Lightspeed.

[Wyrm]

Er... in the comoving frame (i.e., comoving with the bulk of the matter of the universe), r' = Hr, where H is the (time-dependent) Hubble parameter, which has units of 1/time, so the separation velocity r' does have units of distance over time.

The Hubble constant the expansion rate, as I understand it. At least that's how MTW treats it. Yes, recesslional velocity does have units of distance over time, more on this in a sec.

You must have misunderstood. The Hubble constant isn't a rate of expansion, as it would have to have dimensions of [L/T] — and it doesn't: the usual units of the Hubble constant are (km/s)/Mpc, which has dimensions [(L/T)/L] = [1/T]. It's reciprocal is the Hubble time, which is to first order the age of the universe. (I find it unlikely that the Phone Book made such an elementary blunder.)

The true rate of expansion of the observable universe is the rate at which our absolute past expands.

[Paolo]

You must have misunderstood. The Hubble constant isn't a rate of expansion, as it would have to have dimensions of [L/T] — and it doesn't: the usual units of the Hubble constant are (km/s)/Mpc, which has dimensions [(L/T)/L] = [1/T]. It's reciprocal is the Hubble time, which is to first order the age of the universe. (I find it unlikely that the Phone Book made such an elementary blunder.)

Went back and checked: "One parameter close to the observations is the Hubble expansion rate today, i.e., the 'Hubble constant...' (p.772, MTW, emphasis theirs)

The true rate of expansion of the observable universe is the rate at which our absolute past expands.

Not sure what you mean by "absolute past," but if you're saying what I think you're saying then we should note that Hubble's parameter depends on comoving time and you can compute the conformal time coordinates by dividing out the time derivative of the scale factor and integrating from t = 0 to now in cosmological time.

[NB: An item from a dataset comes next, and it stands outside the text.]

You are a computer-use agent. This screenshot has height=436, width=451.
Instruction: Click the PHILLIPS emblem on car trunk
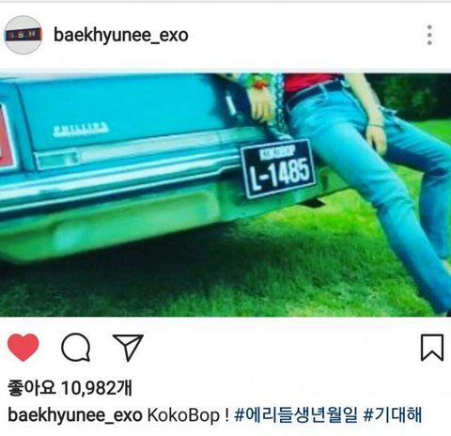click(81, 130)
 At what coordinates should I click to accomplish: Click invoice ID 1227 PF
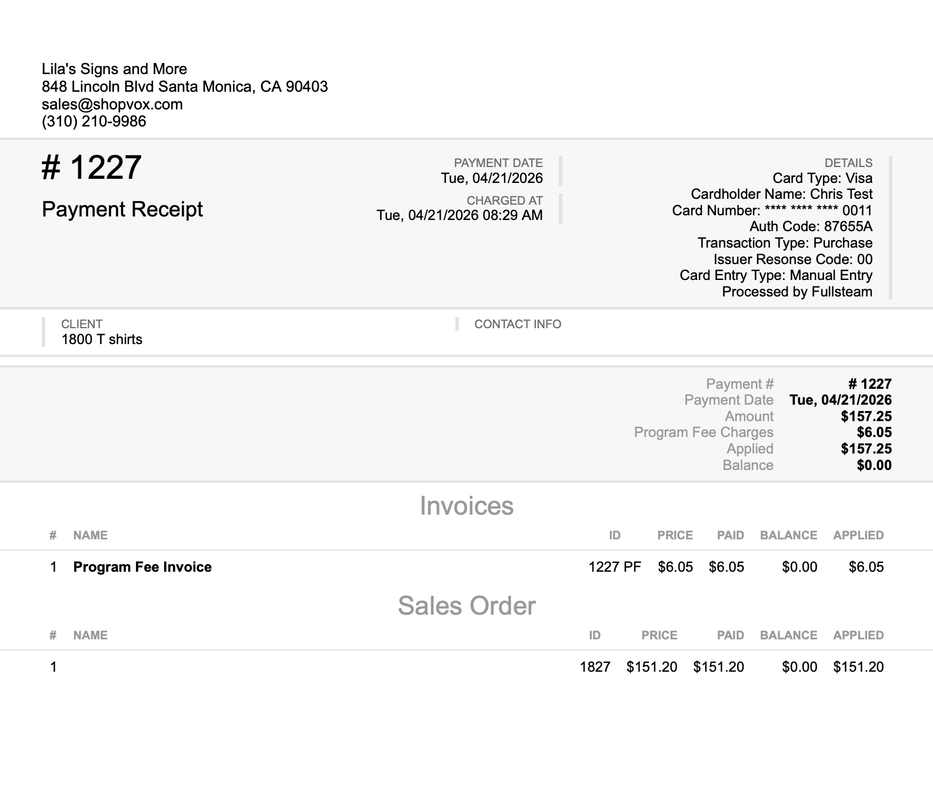click(615, 567)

Correct?

[Kuroneko]

The Hubble constant the expansion rate, as I understand it.

The Hubble parameter is H = a'/a, where a = a(t) is the scale factor, and ' denostes differentiation with respect to cosmological time. This found in any other textbook; you almost-quote this from MTW later.

Went back and checked: "One parameter close to the observations is the Hubble expansion rate today, i.e., the 'Hubble constant...' (p.772, MTW, emphasis theirs)

That's correct. What I don't understand is why you perceive this to be a problem.

I just finished reading Davis and Lineweaver on this matter, and I guess they're talking about me and my textbooks, but my understanding is that we only arrive at superluminal velocities by dividing proper distance today by cosmological time, even though proper and comoving distance differ in the past.

Let me explain procedurally what I mean and then you can see if you mean something else. By 'at rest', I mean at rest relative to the bulk of the matter in the universe (which is simple in FRW models, as they're homogenous), and by 'cosmological time', I'm referring to time as measured by an observer at rest. Suppose we have two particles, both at rest. Then, at any instant of cosmological time t, we can calculate the length of the shortest spacelike geodesic between the two particles, and call it 'proper distance' R = R(t).
Result: R(t) = [a(t)/a(t₀)]R(t₀).
Conclusion: R'/R = a'/a = H(t), where H(t) is the Hubble parameter.
Addendum: "Separation velocity" between particles at rest would be v_r(t) = H(t)R(t). "Peculiar velocity" adds to this for particles that are not at rest with the bulk of the matter in the universe.

I'm not sure what you're doing; it sounds like you're taking R/t instead of dR/dt, which makes no sense. (Although that would explain why you thought that it had very little physical meaning.) Note that all of the above still works even in FRW models that had no Big Bang, and can even be generalized to any spacetime that can be foliated by spacelike surfaces, except that we lose the scale factor in that case.